● ACTIVITY
In the records below, find the line containing "Viewport: 336px width, 189px height." and transcribe it and every line after it exactly; leave the pictures out.

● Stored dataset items
────────────────────
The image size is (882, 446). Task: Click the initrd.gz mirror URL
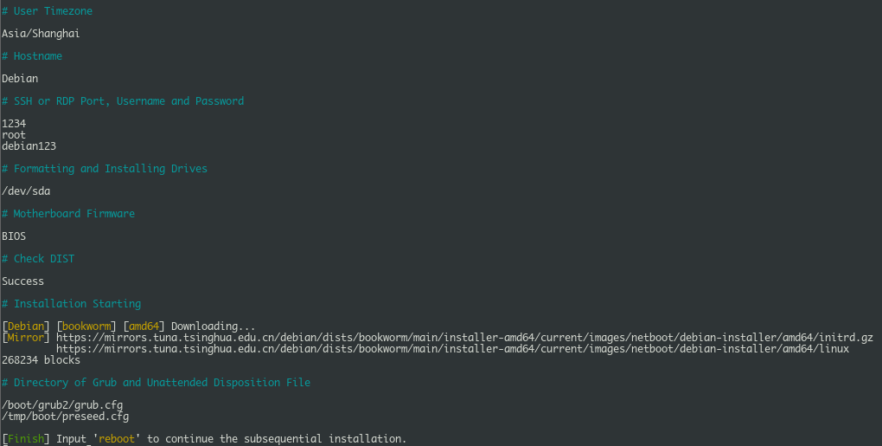point(464,338)
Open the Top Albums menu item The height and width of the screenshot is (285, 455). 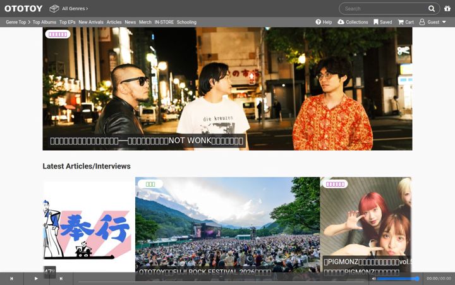pyautogui.click(x=44, y=22)
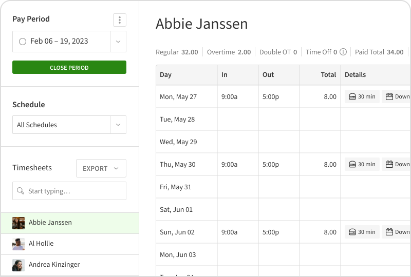Viewport: 411px width, 277px height.
Task: Click the Start typing search field
Action: point(74,191)
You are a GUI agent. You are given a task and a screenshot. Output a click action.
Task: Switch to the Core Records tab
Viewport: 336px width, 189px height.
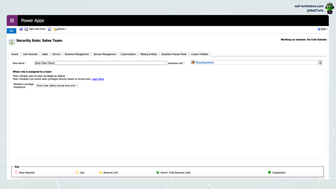click(30, 54)
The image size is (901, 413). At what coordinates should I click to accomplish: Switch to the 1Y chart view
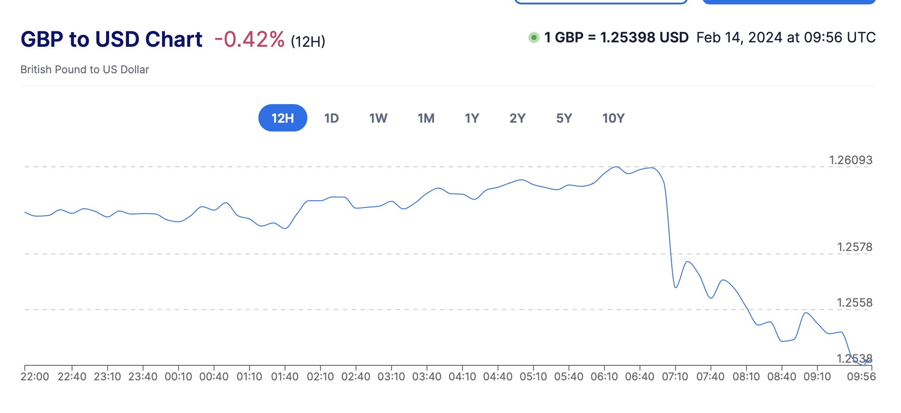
────────────────────
● ANSWER TO THIS TASK
Viewport: 336px width, 189px height.
click(30, 54)
The image size is (901, 413). At what coordinates should I click to accomplish: Switch to the 1Y chart view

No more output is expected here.